Items listed in a dataset
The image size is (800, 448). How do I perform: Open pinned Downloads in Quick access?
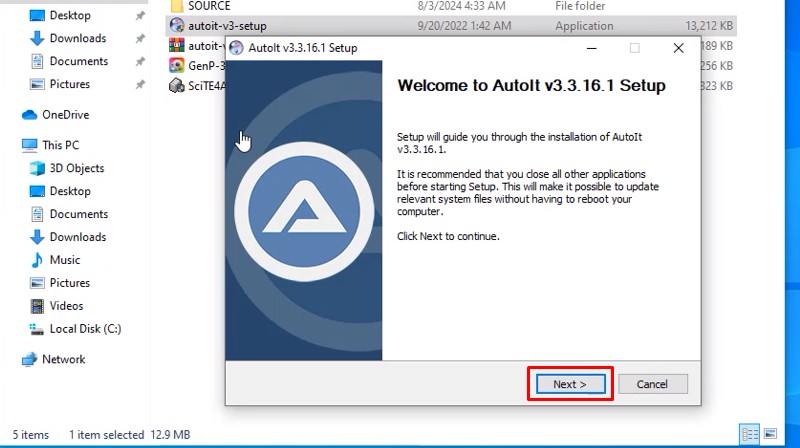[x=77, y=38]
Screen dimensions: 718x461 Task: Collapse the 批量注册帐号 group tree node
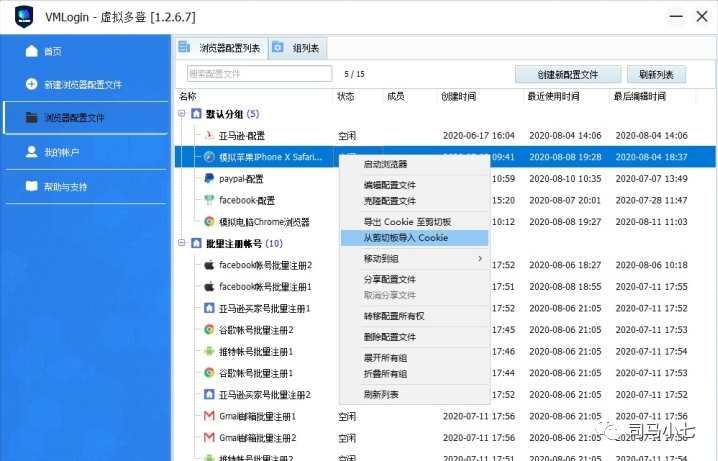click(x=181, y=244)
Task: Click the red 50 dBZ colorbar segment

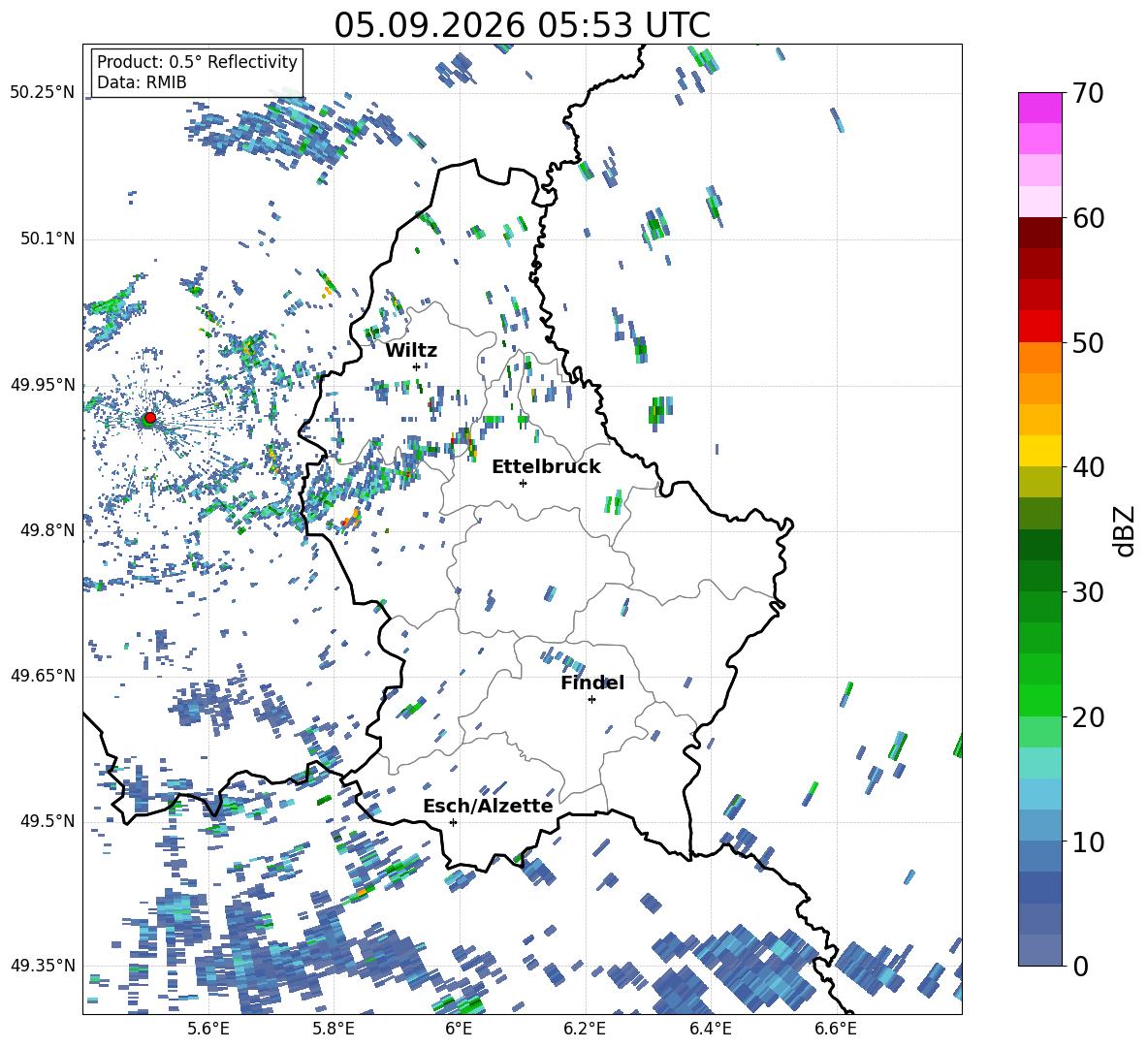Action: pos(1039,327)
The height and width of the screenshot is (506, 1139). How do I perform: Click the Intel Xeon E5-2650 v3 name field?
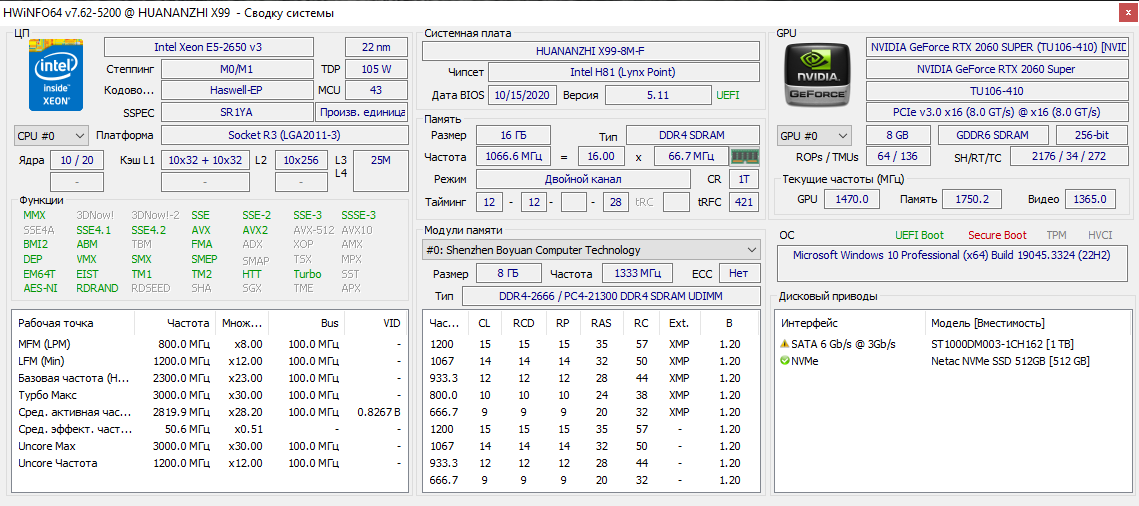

▶ Activity: Every line from the one containing "Screen dimensions: 718x461" through the end of the entries above is to be copied exactly; pictures are to be left out.

▶ Completed exercise:
Screen dimensions: 718x461 Task: Collapse the 批量注册帐号 group tree node
click(x=181, y=244)
Task: Click the red 50 dBZ colorbar segment

Action: pos(1039,327)
The height and width of the screenshot is (506, 1139). How do I perform: Click the Intel Xeon E5-2650 v3 name field?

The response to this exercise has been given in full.